— begin —

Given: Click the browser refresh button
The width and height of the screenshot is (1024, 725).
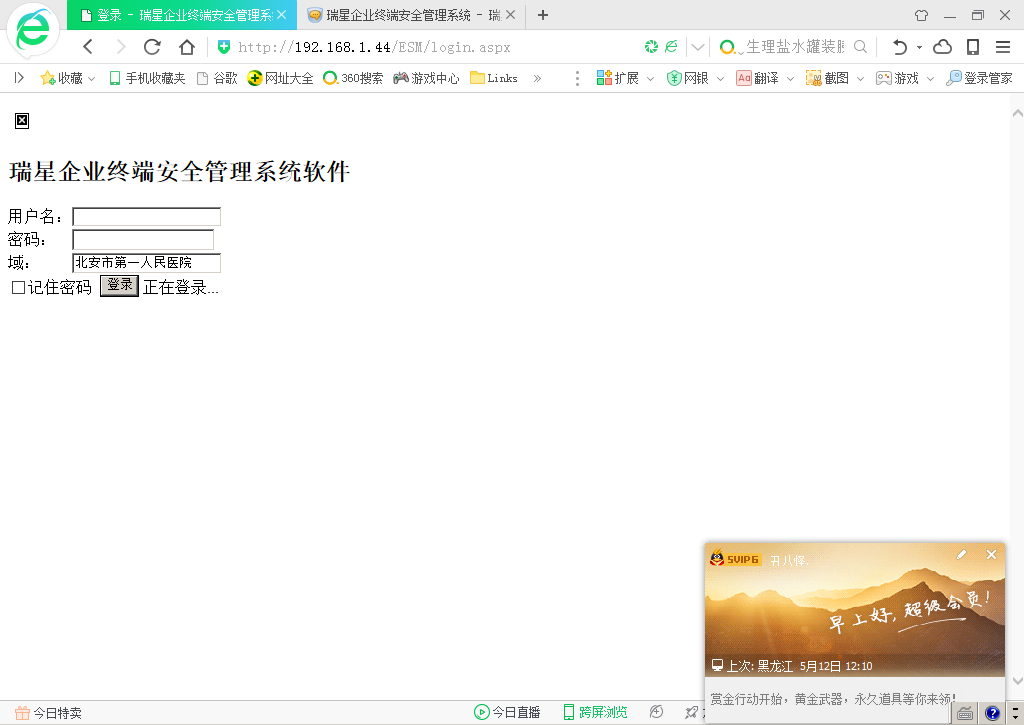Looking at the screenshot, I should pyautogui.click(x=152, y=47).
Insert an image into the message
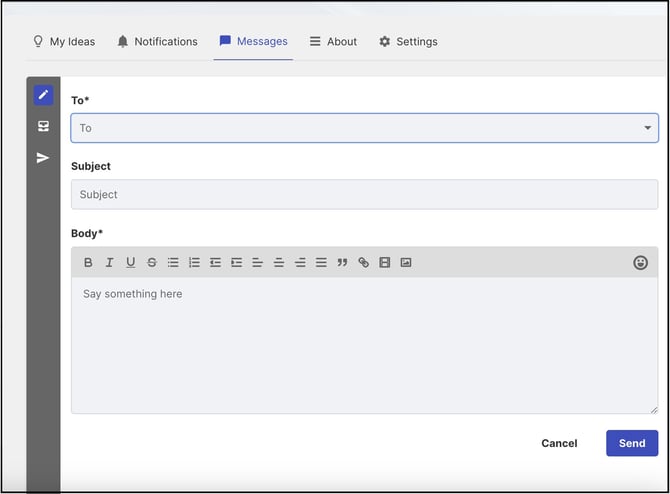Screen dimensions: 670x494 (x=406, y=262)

— end —
— begin —

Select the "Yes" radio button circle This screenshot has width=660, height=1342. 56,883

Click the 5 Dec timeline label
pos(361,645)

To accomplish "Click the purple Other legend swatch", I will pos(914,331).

— end —

__PROBLEM TO SOLVE__:
Rewrite the items from the line that contains "Click the 5 Dec timeline label" through the line that contains "I will pos(914,331).", changing "purple" to "violet" and keeping everything else the same.

__WRITTEN SOLUTION__:
Click the 5 Dec timeline label
pos(361,645)

To accomplish "Click the violet Other legend swatch", I will pos(914,331).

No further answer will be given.